** in this new series of my blog “see michigan” i’ve decided to better journal and track the beautiful places sean and i have discovered in michigan. i hope it serves to remind me (and if other people stumble upon this written work) a desire to break from Normal and explore the New around us. Because this land, it’s pretty awesome. **As soon as we reached the beach, we took off our shoes. In reflection, I realize this is a sacred ritual for Michiganders: to remove your shoes when you reach the shore; an unexplained practice learned from generations of observation. It’s nothing we talk about, nothing we plan. It’s an instinctual reaction to a native’s deep seeded love of the Great Lakes. Their greatness bred into our spirits. Our inherent appreciation longing to preserve their legacy. A sign of homage, of respect to things greater than we.
It had been one year since my last encounter with the mighty lake and I was taken aback by how easily it was personified by the conditions. I was wearing the shell from Sean’s winter jacket, hoping it would protect me against the blackened Lake Superior. But even the proper gear was no match for its frigid breath. Hearing the challenge in Superior’s gusts, I handed my possessions to Sean and walked to the water; a mosquito to a vein, a gosling to their nest, a child to their mother.

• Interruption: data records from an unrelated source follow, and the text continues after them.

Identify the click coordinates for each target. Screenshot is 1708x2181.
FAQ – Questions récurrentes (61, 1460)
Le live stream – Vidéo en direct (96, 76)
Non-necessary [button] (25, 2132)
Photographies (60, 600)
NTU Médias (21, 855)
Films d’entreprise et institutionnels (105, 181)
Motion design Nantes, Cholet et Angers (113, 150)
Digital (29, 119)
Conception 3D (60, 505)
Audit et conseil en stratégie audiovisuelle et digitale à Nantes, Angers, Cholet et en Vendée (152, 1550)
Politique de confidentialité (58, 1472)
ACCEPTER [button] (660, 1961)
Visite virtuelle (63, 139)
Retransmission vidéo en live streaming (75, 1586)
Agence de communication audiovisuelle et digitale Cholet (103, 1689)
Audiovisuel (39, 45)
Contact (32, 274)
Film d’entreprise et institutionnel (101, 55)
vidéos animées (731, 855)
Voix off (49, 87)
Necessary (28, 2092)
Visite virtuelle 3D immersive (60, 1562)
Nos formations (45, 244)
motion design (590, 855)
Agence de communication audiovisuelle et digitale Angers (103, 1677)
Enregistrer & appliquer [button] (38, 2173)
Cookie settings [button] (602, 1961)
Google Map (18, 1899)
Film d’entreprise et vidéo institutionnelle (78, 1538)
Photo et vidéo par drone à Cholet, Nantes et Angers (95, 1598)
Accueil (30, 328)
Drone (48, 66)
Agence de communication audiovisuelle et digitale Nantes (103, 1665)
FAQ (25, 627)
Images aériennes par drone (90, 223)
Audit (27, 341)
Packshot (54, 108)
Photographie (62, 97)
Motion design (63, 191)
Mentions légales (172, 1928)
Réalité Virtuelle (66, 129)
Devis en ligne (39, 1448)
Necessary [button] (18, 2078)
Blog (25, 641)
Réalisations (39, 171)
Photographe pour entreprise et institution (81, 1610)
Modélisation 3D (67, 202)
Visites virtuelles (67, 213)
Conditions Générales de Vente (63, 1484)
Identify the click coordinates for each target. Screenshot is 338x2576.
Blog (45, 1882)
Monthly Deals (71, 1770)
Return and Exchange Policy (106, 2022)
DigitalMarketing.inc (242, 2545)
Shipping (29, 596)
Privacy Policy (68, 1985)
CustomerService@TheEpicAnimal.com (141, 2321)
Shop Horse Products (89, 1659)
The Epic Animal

Having grown up exploring the shores of Good Harbor, I was unaccustomed to the larger rocks dispersed on Grand Marais’s beach. Sinking deeper until the water reached the bottoms of my pants, I was soon overcome by numbness. But the souls of my feet adjusted quickly, no longer effected by the nagging rocks, tripping my step and wedging between my toes. Like a duck retrieving fish from the water, I quickly dipped my hand beneath the shallow shoreline to obtain a red stone. Pulling it back, I laughed, feeling the water sneak down my arm between the large jacket sleeve. I palmed the stone and looked to Sean, whose smile lured me from the waters to the safety of the sand.
I told him I had forgotten how different Lake Superior was from the other lakes, and not just because it was cold. It has a force the other lakes lack. We stood in silence for a moment, letting the wind’s chill force us together. How small we must have appeared in contrast to the vastness Lake Superior. Sean told me he thought this lake was the most accurately named of all the lakes. With my arms around him, staring to the Canadian shoreline I had to agree. It felt superior in ways you can’t explain other people, only to tell them to “go there”.
I wondered how many great loves had stood on this shore, looking to the water with human fascination. Like time and eternity, it is impossible for us to understand this facet of nature’s superiority. Our story in this place is as permanent as the rocks scattered on the shore: real and present to the eye and then buried beneath the others, resurfacing in history only when the water is ready to push them out again. So we reach into the water and hold tightly to the rock we find, feeling grateful for the moment- to hold what is here, to love what is now.